- [Task objective]: Return all of the records below word for word, with every line unchanged.

- [Dataset rows]:
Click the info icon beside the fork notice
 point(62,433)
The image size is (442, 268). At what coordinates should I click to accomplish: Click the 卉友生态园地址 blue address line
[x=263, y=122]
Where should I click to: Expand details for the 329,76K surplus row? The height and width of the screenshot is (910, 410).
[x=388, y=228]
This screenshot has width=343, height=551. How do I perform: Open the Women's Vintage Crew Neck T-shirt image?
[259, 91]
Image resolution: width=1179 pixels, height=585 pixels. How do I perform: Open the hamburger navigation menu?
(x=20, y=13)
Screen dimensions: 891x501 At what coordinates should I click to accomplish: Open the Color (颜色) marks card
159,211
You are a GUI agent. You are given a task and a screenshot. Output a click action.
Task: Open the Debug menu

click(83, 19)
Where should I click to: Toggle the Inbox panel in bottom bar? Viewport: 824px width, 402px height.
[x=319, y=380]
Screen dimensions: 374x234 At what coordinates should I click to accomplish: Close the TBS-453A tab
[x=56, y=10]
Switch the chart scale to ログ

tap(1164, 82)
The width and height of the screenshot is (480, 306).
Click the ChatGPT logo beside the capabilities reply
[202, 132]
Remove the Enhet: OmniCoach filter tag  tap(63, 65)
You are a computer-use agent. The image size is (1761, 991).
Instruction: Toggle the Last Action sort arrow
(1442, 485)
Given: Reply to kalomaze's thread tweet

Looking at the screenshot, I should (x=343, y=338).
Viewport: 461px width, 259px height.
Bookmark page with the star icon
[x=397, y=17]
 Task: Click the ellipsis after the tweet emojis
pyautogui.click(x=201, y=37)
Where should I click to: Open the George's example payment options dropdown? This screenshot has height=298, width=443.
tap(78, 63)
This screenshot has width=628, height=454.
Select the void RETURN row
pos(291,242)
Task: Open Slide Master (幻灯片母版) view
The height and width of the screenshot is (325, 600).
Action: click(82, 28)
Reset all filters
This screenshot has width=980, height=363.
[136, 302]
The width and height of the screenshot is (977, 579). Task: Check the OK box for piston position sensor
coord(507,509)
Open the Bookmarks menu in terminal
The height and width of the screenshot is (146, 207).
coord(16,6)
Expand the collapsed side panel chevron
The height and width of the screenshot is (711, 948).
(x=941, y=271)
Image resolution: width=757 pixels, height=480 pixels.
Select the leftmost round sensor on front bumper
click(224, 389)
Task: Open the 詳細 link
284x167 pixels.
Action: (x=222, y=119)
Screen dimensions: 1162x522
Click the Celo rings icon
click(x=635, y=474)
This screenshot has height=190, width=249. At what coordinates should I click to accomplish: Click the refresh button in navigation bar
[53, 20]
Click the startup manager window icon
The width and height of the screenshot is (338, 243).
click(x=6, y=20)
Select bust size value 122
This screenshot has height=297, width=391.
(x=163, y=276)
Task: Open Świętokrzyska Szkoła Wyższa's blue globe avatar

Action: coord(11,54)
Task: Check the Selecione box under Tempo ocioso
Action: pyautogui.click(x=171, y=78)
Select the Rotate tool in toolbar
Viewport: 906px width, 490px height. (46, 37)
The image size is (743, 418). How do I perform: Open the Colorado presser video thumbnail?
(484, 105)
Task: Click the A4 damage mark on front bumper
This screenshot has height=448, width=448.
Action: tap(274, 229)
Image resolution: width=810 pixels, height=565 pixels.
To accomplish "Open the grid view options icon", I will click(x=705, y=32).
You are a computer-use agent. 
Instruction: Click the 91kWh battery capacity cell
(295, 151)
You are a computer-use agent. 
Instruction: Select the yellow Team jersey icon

- [Full answer]:
Click the info icon beside the fork notice
 point(62,433)
The image size is (442, 268). At what coordinates should I click to accomplish: Click the 卉友生态园地址 blue address line
[x=263, y=122]
Where should I click to: Expand details for the 329,76K surplus row? The height and width of the screenshot is (910, 410).
[x=388, y=228]
This screenshot has width=343, height=551. How do I perform: Open the Women's Vintage Crew Neck T-shirt image?
[259, 91]
Image resolution: width=1179 pixels, height=585 pixels. How do I perform: Open the hamburger navigation menu?
(x=20, y=13)
Screen dimensions: 891x501 At what coordinates should I click to accomplish: Open the Color (颜色) marks card
159,211
You are a GUI agent. You are given a task and a screenshot. Output a click action.
Task: Open the Debug menu

click(83, 19)
Where should I click to: Toggle the Inbox panel in bottom bar? Viewport: 824px width, 402px height.
[x=319, y=380]
Screen dimensions: 374x234 At what coordinates should I click to accomplish: Close the TBS-453A tab
[x=56, y=10]
Switch the chart scale to ログ

tap(1164, 82)
The width and height of the screenshot is (480, 306).
Click the ChatGPT logo beside the capabilities reply
[202, 132]
Remove the Enhet: OmniCoach filter tag  tap(63, 65)
You are a computer-use agent. The image size is (1761, 991).
Instruction: Toggle the Last Action sort arrow
(1442, 485)
Given: Reply to kalomaze's thread tweet

Looking at the screenshot, I should (x=343, y=338).
Viewport: 461px width, 259px height.
Bookmark page with the star icon
[x=397, y=17]
 Task: Click the ellipsis after the tweet emojis
pyautogui.click(x=201, y=37)
Where should I click to: Open the George's example payment options dropdown? This screenshot has height=298, width=443.
tap(78, 63)
This screenshot has width=628, height=454.
Select the void RETURN row
pos(291,242)
Task: Open Slide Master (幻灯片母版) view
The height and width of the screenshot is (325, 600).
Action: click(82, 28)
Reset all filters
This screenshot has width=980, height=363.
[136, 302]
The width and height of the screenshot is (977, 579). Task: Check the OK box for piston position sensor
coord(507,509)
Open the Bookmarks menu in terminal
The height and width of the screenshot is (146, 207).
coord(16,6)
Expand the collapsed side panel chevron
The height and width of the screenshot is (711, 948).
(x=941, y=271)
Image resolution: width=757 pixels, height=480 pixels.
Select the leftmost round sensor on front bumper
click(224, 389)
Task: Open the 詳細 link
284x167 pixels.
Action: (x=222, y=119)
Screen dimensions: 1162x522
Click the Celo rings icon
click(x=635, y=474)
This screenshot has height=190, width=249. At what coordinates should I click to accomplish: Click the refresh button in navigation bar
[53, 20]
Click the startup manager window icon
The width and height of the screenshot is (338, 243).
click(x=6, y=20)
Select bust size value 122
This screenshot has height=297, width=391.
(x=163, y=276)
Task: Open Świętokrzyska Szkoła Wyższa's blue globe avatar

Action: coord(11,54)
Task: Check the Selecione box under Tempo ocioso
Action: pyautogui.click(x=171, y=78)
Select the Rotate tool in toolbar
Viewport: 906px width, 490px height. (46, 37)
The image size is (743, 418). How do I perform: Open the Colorado presser video thumbnail?
(484, 105)
Task: Click the A4 damage mark on front bumper
This screenshot has height=448, width=448.
Action: tap(274, 229)
Image resolution: width=810 pixels, height=565 pixels.
To accomplish "Open the grid view options icon", I will click(x=705, y=32).
You are a computer-use agent. 
Instruction: Click the 91kWh battery capacity cell
(295, 151)
You are a computer-use agent. 
Instruction: Select the yellow Team jersey icon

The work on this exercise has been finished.